» AIM OF THE EXERCISE
The entries shown below should be output exactly as they appear.

[Extracted data entries]
┌──
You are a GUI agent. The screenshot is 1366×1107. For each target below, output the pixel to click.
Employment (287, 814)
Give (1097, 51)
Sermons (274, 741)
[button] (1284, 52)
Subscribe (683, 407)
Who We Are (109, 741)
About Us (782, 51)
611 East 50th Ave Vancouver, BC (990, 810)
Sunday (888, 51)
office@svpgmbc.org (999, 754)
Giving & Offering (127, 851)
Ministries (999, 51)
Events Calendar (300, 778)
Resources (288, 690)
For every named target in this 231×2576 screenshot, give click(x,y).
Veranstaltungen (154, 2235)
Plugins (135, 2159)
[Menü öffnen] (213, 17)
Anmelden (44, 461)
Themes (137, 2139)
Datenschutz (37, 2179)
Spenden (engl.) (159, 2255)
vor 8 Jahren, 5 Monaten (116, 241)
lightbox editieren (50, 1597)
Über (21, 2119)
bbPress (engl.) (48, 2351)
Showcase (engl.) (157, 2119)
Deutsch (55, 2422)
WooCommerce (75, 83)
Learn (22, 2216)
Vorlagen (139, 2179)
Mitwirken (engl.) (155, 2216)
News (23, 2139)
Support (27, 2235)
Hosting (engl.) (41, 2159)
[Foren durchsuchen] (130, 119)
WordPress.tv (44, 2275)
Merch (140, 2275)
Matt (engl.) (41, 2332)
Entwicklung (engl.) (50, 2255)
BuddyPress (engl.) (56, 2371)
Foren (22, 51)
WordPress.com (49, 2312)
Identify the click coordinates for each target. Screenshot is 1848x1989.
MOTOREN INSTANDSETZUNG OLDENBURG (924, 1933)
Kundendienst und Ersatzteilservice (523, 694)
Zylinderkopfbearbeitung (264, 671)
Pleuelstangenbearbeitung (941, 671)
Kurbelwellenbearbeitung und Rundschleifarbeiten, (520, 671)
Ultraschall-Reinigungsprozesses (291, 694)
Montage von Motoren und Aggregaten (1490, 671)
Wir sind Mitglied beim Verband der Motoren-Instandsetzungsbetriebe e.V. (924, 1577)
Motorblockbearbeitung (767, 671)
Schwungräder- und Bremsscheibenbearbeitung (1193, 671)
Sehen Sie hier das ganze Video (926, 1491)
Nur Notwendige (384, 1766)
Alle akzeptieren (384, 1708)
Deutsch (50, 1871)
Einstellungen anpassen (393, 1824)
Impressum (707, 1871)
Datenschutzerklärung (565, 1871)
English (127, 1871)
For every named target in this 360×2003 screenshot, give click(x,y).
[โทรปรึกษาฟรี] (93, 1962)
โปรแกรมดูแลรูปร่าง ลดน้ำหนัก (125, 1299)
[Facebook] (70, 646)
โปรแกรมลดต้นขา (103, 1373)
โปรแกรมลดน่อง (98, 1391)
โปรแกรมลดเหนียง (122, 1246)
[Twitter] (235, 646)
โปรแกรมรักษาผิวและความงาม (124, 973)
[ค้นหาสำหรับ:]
└──
» SOLUTION
You are a GUI agent. The screenshot is 1366×1107. For each target below, output the pixel to click.
Employment (287, 814)
Give (1097, 51)
Sermons (274, 741)
[button] (1284, 52)
Subscribe (683, 407)
Who We Are (109, 741)
About Us (782, 51)
611 East 50th Ave Vancouver, BC (990, 810)
Sunday (888, 51)
office@svpgmbc.org (999, 754)
Giving & Offering (127, 851)
Ministries (999, 51)
Events Calendar (300, 778)
Resources (288, 690)
For every named target in this 231×2576 screenshot, give click(x,y).
Veranstaltungen (154, 2235)
Plugins (135, 2159)
[Menü öffnen] (213, 17)
Anmelden (44, 461)
Themes (137, 2139)
Datenschutz (37, 2179)
Spenden (engl.) (159, 2255)
vor 8 Jahren, 5 Monaten (116, 241)
lightbox editieren (50, 1597)
Über (21, 2119)
bbPress (engl.) (48, 2351)
Showcase (engl.) (157, 2119)
Deutsch (55, 2422)
WooCommerce (75, 83)
Learn (22, 2216)
Vorlagen (139, 2179)
Mitwirken (engl.) (155, 2216)
News (23, 2139)
Support (27, 2235)
Hosting (engl.) (41, 2159)
[Foren durchsuchen] (130, 119)
WordPress.tv (44, 2275)
Merch (140, 2275)
Matt (engl.) (41, 2332)
Entwicklung (engl.) (50, 2255)
BuddyPress (engl.) (56, 2371)
Foren (22, 51)
WordPress.com (49, 2312)
Identify the click coordinates for each target. Screenshot is 1848x1989.
MOTOREN INSTANDSETZUNG OLDENBURG (924, 1933)
Kundendienst und Ersatzteilservice (523, 694)
Zylinderkopfbearbeitung (264, 671)
Pleuelstangenbearbeitung (941, 671)
Kurbelwellenbearbeitung und Rundschleifarbeiten, (520, 671)
Ultraschall-Reinigungsprozesses (291, 694)
Montage von Motoren und Aggregaten (1490, 671)
Wir sind Mitglied beim Verband der Motoren-Instandsetzungsbetriebe e.V. (924, 1577)
Motorblockbearbeitung (767, 671)
Schwungräder- und Bremsscheibenbearbeitung (1193, 671)
Sehen Sie hier das ganze Video (926, 1491)
Nur Notwendige (384, 1766)
Alle akzeptieren (384, 1708)
Deutsch (50, 1871)
Einstellungen anpassen (393, 1824)
Impressum (707, 1871)
Datenschutzerklärung (565, 1871)
English (127, 1871)
For every named target in this 360×2003 screenshot, give click(x,y).
[โทรปรึกษาฟรี] (93, 1962)
โปรแกรมดูแลรูปร่าง ลดน้ำหนัก (125, 1299)
[Facebook] (70, 646)
โปรแกรมลดต้นขา (103, 1373)
โปรแกรมลดน่อง (98, 1391)
โปรแกรมลดเหนียง (122, 1246)
[Twitter] (235, 646)
โปรแกรมรักษาผิวและความงาม (124, 973)
[ค้นหาสำหรับ:]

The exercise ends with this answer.